- TASK BRIEF: Reproduce the records word for word, apart from the images they contain.

Start of GIVEN INFORMATION

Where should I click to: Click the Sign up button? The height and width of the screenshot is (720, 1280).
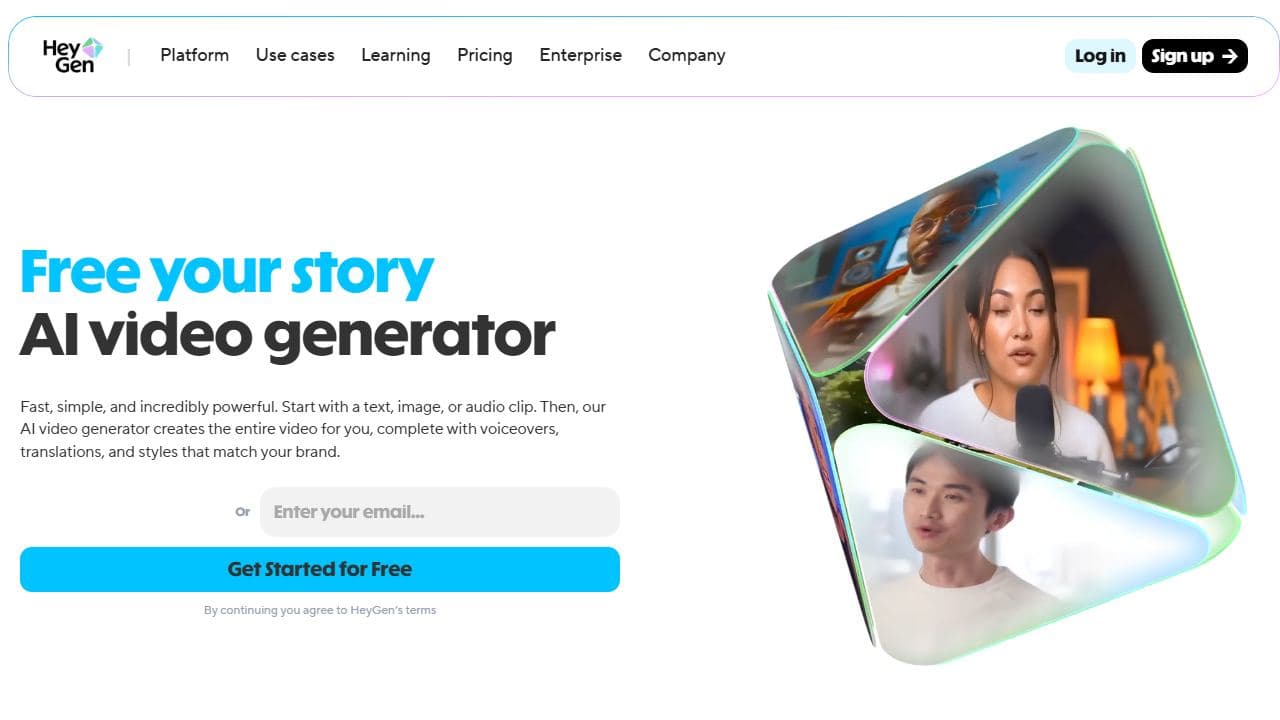click(x=1195, y=56)
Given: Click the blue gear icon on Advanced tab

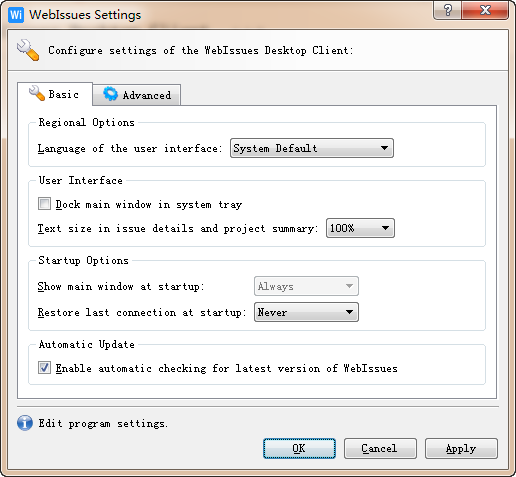Looking at the screenshot, I should (110, 94).
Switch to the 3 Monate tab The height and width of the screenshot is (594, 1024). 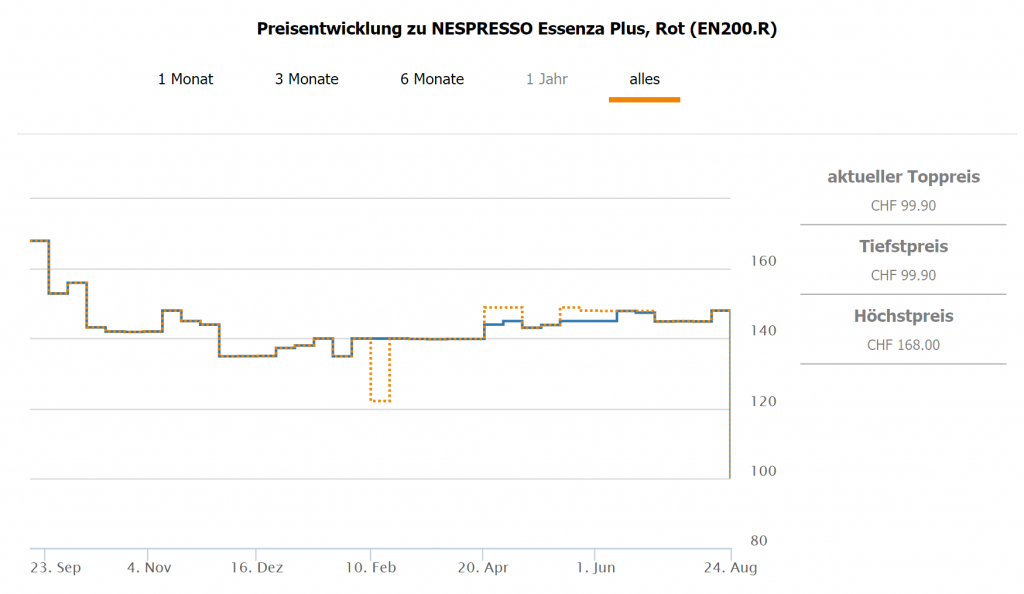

End of GIVEN INFORMATION

- RESPONSE:
Where should I click to: Click the Sign up button? The height and width of the screenshot is (720, 1280).
click(x=1195, y=56)
Given: Click the blue gear icon on Advanced tab

Looking at the screenshot, I should (110, 94).
Switch to the 3 Monate tab The height and width of the screenshot is (594, 1024). 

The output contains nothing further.